◆ **Selected extract**
start

David Abulafia's extensive and learned introduction to this volume explores several different ways of approaching - defining - the frontier, including economic contrasts, language, the question of alien human bodies, and underlying political concepts. The chief issue for him is to understand the very different conceptual framework of the medieval world, with its different assumptions about power relations, the nature of territorial control, overlordship and sovereignty. The chapters themselves address the 'outer edges of Christian Europe'. This has geographical connotations, but the real issue here is not borderlines but encounters, conceived primarily as confrontations - always with the potential for violence - between those of different religious persuasions. Given the well rehearsed problems with finding linear or 'national' borders with any great significance to medieval people, Abulafia is right that it makes a lot more sense to consider frontiers as sets of relationships. Since this can get extremely confusing, giving primacy to religion here provides an alternative framework of division and a point of orientation derived from the thought-world of contemporaries. These, then, are frontiers based on differences that were felt at the time, and ideally Abulafia would like to see medieval frontiers not just as sets of relationships in space but also as states of mind, made visible by the focus on how medieval people themselves thought about and responded - or not - to challenges to the known. He reminds us that the concept of frontiers exists chiefly for our benefit and that the phenomena analysed under this rubric would often have been categorised very differently by contemporaries.

The chapters themselves are grouped by region but do not obviously follow any other arrangement. Each reader will notice her own set of themes and connections between the papers, and I follow my own preoccupations in the organisation of what follows.

Case studies of particular frontier societies and borderlands are essential for comparative purposes, especially when they extend the range of our knowledge beyond the 'usual suspects' that received so much attention in Medieval Frontier Societies; that is, the British Isles, the Iberian peninsula, and the German East. By my count this book provides four such cases, all displaying successful interaction. Jonathan Riley-Smith ('Government and the indigenous in the Latin Kingdom of Jerusalem', pp. 121-31) believes Christians and Muslims found highly effective ways to live in peace, while Peter Edbury ('Latins and Greeks on Crusader Cyprus', pp. 133-42), taking a bleaker view of human nature, suggests Latins and Greeks on Cyprus only mixed because they were so conscious of their frontier position facing the Islamic lands. Edbury does not pursue this issue, but it would shed useful light on how Latins and Greeks understood their own situation and the frontier they were on.

end

◆ **What this exercise asks**
- A) In the passage on medieval frontiers, why does it make more sense to consider frontiers as sets of relationships? Answer in one to three sentences.
- B) Reproduce word for word the stretch of the passage on medieval frontiers from "The chapters themselves are" through "of what follows.".
The items play no part in this work.

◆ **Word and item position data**
start

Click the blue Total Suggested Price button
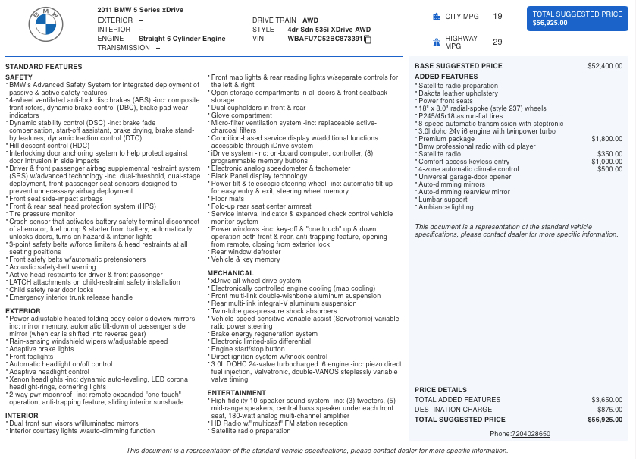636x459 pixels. pos(578,19)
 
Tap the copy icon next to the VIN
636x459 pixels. pos(368,39)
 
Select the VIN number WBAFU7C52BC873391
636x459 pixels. pos(325,39)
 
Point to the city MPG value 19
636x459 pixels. pos(497,16)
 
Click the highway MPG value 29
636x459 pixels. pos(497,42)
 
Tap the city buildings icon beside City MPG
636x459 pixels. pos(437,16)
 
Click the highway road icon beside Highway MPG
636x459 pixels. pos(437,42)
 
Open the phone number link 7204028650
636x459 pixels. pos(531,434)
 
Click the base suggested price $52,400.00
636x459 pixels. pos(605,66)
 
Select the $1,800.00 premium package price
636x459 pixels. pos(606,139)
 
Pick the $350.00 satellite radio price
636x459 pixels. pos(609,154)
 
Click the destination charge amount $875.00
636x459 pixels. pos(609,410)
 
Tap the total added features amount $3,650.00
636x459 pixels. pos(606,400)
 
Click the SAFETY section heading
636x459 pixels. pos(19,77)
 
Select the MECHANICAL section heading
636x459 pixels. pos(230,273)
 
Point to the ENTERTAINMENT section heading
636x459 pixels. pos(237,393)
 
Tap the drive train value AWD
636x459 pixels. pos(310,20)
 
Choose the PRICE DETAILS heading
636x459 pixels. pos(440,390)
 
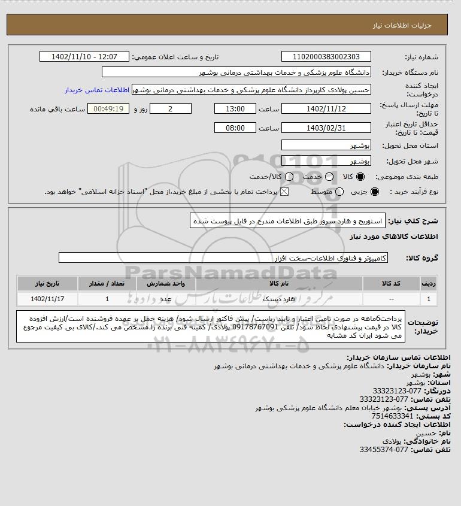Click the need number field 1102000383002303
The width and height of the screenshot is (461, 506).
(x=326, y=57)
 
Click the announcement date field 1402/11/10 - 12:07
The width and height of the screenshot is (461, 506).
(x=84, y=57)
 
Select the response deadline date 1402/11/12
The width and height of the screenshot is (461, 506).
(x=326, y=109)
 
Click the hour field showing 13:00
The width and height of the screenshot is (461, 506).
(x=235, y=109)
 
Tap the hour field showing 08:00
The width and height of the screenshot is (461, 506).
(x=235, y=128)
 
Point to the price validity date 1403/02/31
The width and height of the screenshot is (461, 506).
(x=326, y=128)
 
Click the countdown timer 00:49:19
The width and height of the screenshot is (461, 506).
(x=108, y=109)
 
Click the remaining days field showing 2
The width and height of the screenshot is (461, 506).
(x=171, y=109)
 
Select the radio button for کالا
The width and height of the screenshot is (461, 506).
(x=360, y=177)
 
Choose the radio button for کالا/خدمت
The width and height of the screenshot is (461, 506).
(x=290, y=177)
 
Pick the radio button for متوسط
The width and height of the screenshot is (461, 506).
(x=339, y=192)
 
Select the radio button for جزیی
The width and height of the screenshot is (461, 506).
(x=375, y=192)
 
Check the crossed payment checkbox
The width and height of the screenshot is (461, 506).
(x=284, y=192)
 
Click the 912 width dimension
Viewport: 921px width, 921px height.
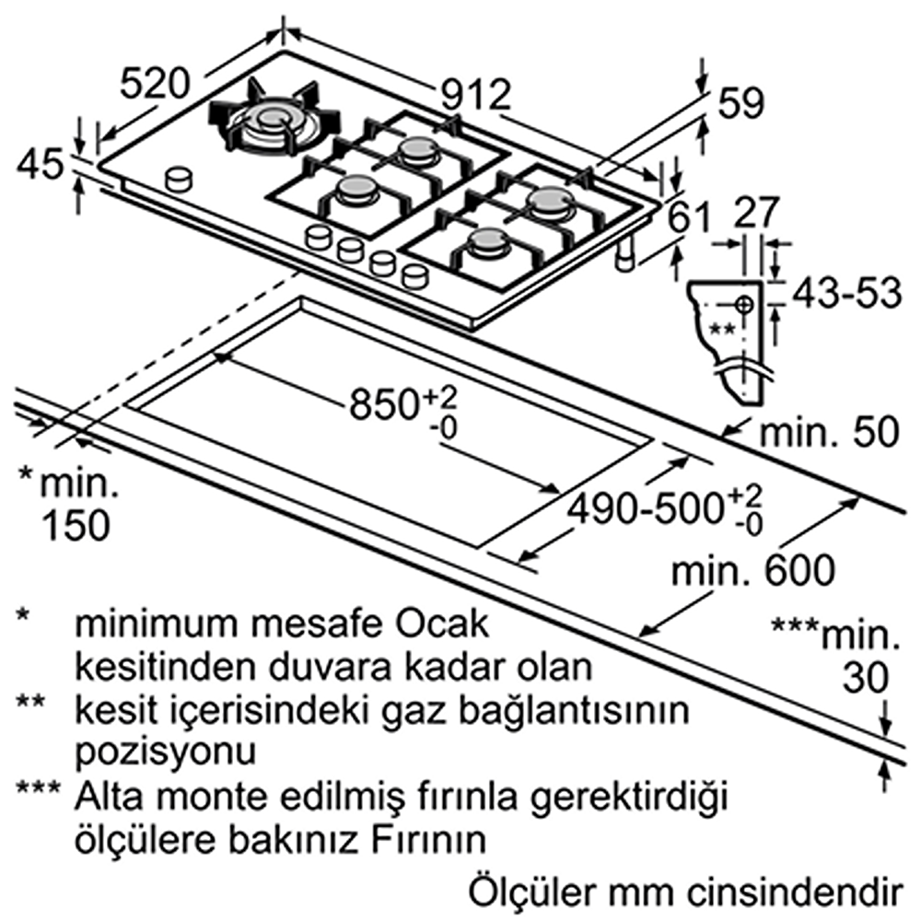(474, 94)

end

◆ **Answers to the exercise**
- A) Linear or "national" borders are well known to have held little significance for medieval people. It therefore makes more sense to treat frontiers as sets of relationships.

- B)
The chapters themselves are grouped by region but do not obviously follow any other arrangement. Each reader will notice her own set of themes and connections between the papers, and I follow my own preoccupations in the organisation of what follows.